26.6.07

Buon compleanno, Blade Runner

ESATTAMENTE 25 ANNI fa è cambiato radicalmente il cinema. E' infatti uscito il film di Ridley Scott, Blade Runner, che ha inventato dal niente il nostro futuro, o meglio il futuro del nostro immaginario. Un colpo potentissimo, le cui onde ancora non hanno finito di riverberarsi nel nostro presente.

Ci sono mille immagini possibili per cercare di evocarlo in questo post: dopotutto si è trattato dell'esperienza visiva per eccellenza della mia generazione, quella che lascia il segno e stabilisce l'altezza dell'ostacolo da saltare, della dimensione della siepe leopardiana davanti alla quale ci fermiamo ammutoliti. Se cercate su Google di immagini ne trovate a centinaia, e ognuna è una sorpresa: non potrebbe essere altrimenti visto quanto profondamente Blade Runner è infisso nelle nostre cortecce cerebrali. Però, devo dire la verità, per la mia estetica quella di Rachael, il pivot attorno al quale ruota la debole storia hammettiana in qualche modo strappata fuori dalle ossessioni di Philip K. Dick, è la più pregnante. E' l'immagine di un desiderio di sadica normalità avvolta dall'alone dell'ambiguità, comunque irrisolta nei due finali del film. E' la lucida, laccata, irrisolta ambiguità della mia generazione, raccolta quasi fino all'ultimo come i capelli di Sean Young.

Dati archiviati

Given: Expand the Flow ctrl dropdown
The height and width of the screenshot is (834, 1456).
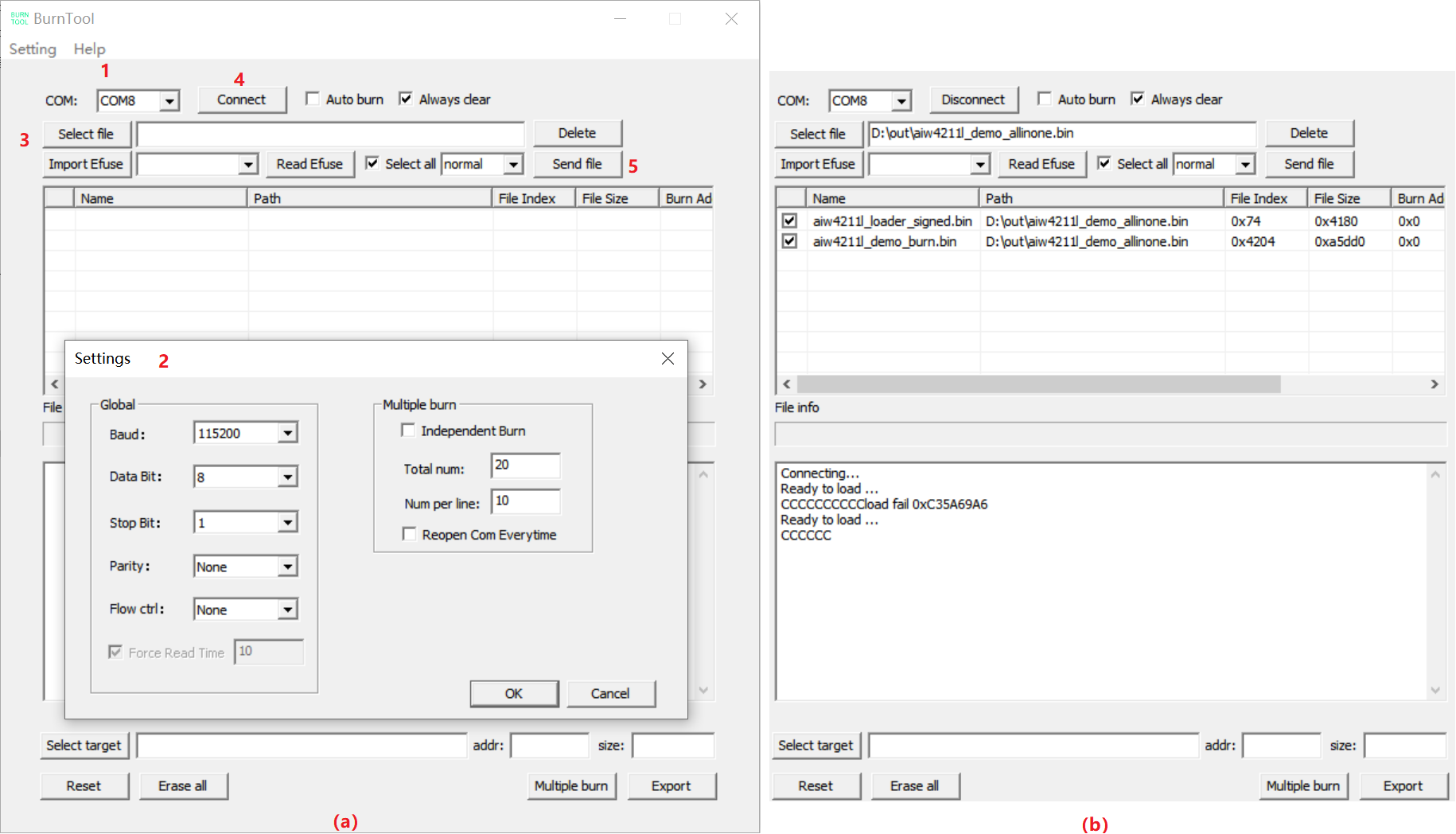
==
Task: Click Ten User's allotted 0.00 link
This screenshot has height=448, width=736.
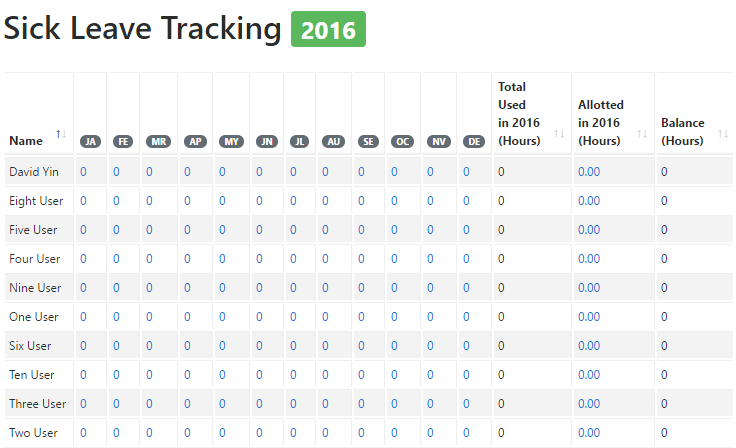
* * *
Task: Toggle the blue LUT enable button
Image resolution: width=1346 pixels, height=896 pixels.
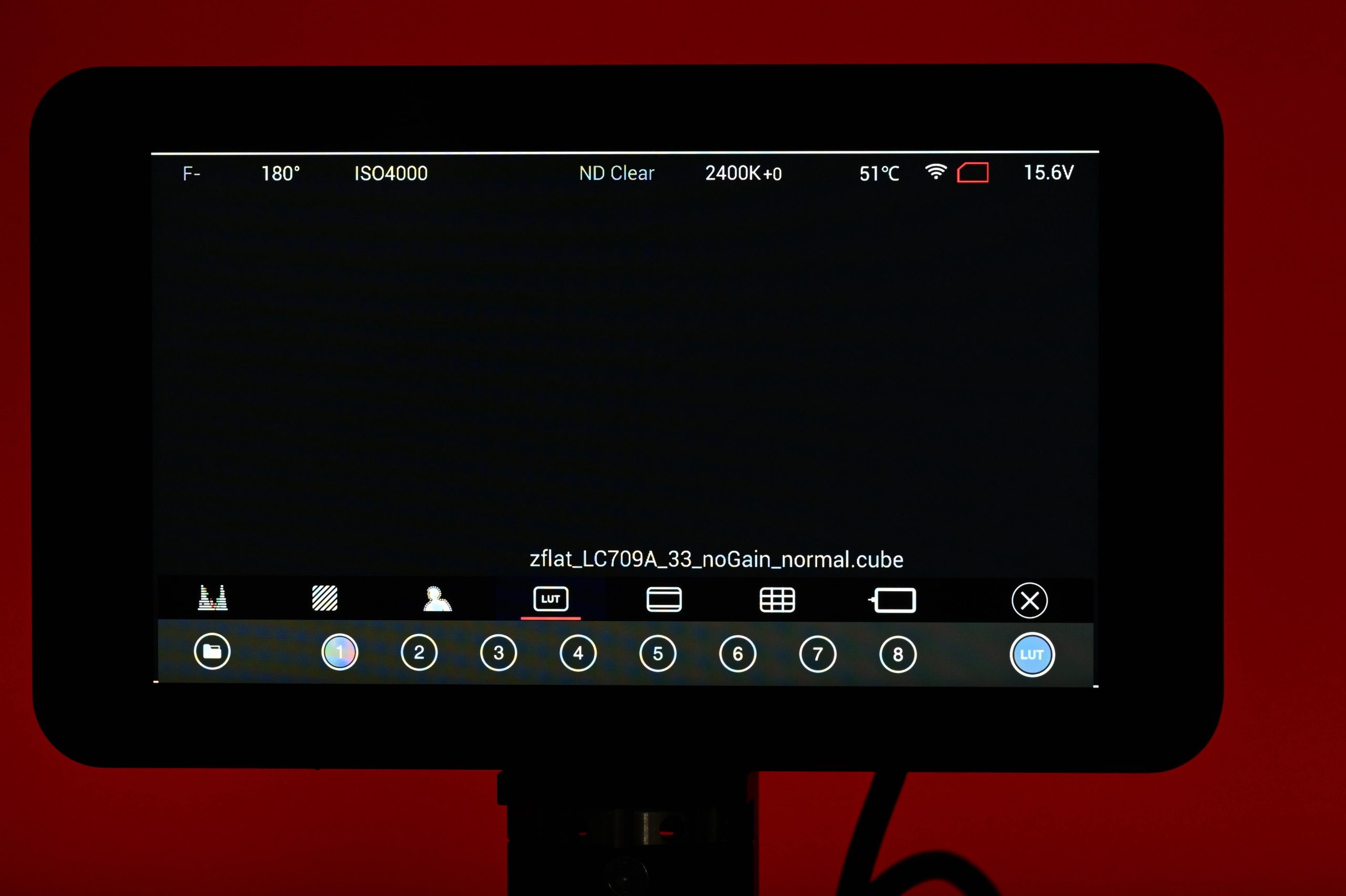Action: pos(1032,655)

Compito assegnato 1
Nel testo su Blade Runner, quale immagine chi scrive ritiene la più pregnante per la propria estetica?
Compito assegnato 2
Ricopia dal testo su Blade Runner il passo che va da "Buon compleanno, Blade" a "nel nostro presente.".
Compito assegnato 3
Scrivi il seguito del testo su Blade Runner, partendo dopo l'ultima frase riportata.
I dati provengono da una fonte diversa.

Risposta scritta 1
Quella di Rachael.

Risposta scritta 2
Buon compleanno, Blade Runner

ESATTAMENTE 25 ANNI fa è cambiato radicalmente il cinema. E' infatti uscito il film di Ridley Scott, Blade Runner, che ha inventato dal niente il nostro futuro, o meglio il futuro del nostro immaginario. Un colpo potentissimo, le cui onde ancora non hanno finito di riverberarsi nel nostro presente.

Risposta scritta 3
Tra l'altro, solo grazie a questo film si dimostra tristemente l'insensatezza delle tesi di Johnson Steven e del suo libello Everything Bad is Good for You.

2 commenti:

Anonimo ha detto...

Concordo con te, pero' credo che Ridley Scott abbia commesso alcuni errori. Innanzitutto quello di eliminare il fatto degli animali "veri" come status simbol (non a caso il libro di Dick si intitola "Ma gli androidi sognano pecore elettriche) e il discorso religioso-mistico-empatico. Inoltre c'è un errore di sceneggiatura che crea una forte incongruenza. Il mondo descritto è quello del classico dopobomba, desolato, palazzoni disabitati etc. Poi sono diverse le scene di una città trafficata e congestionata con la classica folla.
Per il resto certe atmosfere che si possono leggere negli scritti di Dick sono riportate in maniera fedele spostando anche l'attenzione dalla trama fantascientifica.
ovviamente ottimo film

saluti

Piero

Anonimo ha detto...

Io ricordo lo stupore nel riconoscere negli interni di casa Deckard i moduli in cemento armato prefabbricati disegnati nel 1923 (!) da quel genio di Frank Lloyd Wright.

Culto.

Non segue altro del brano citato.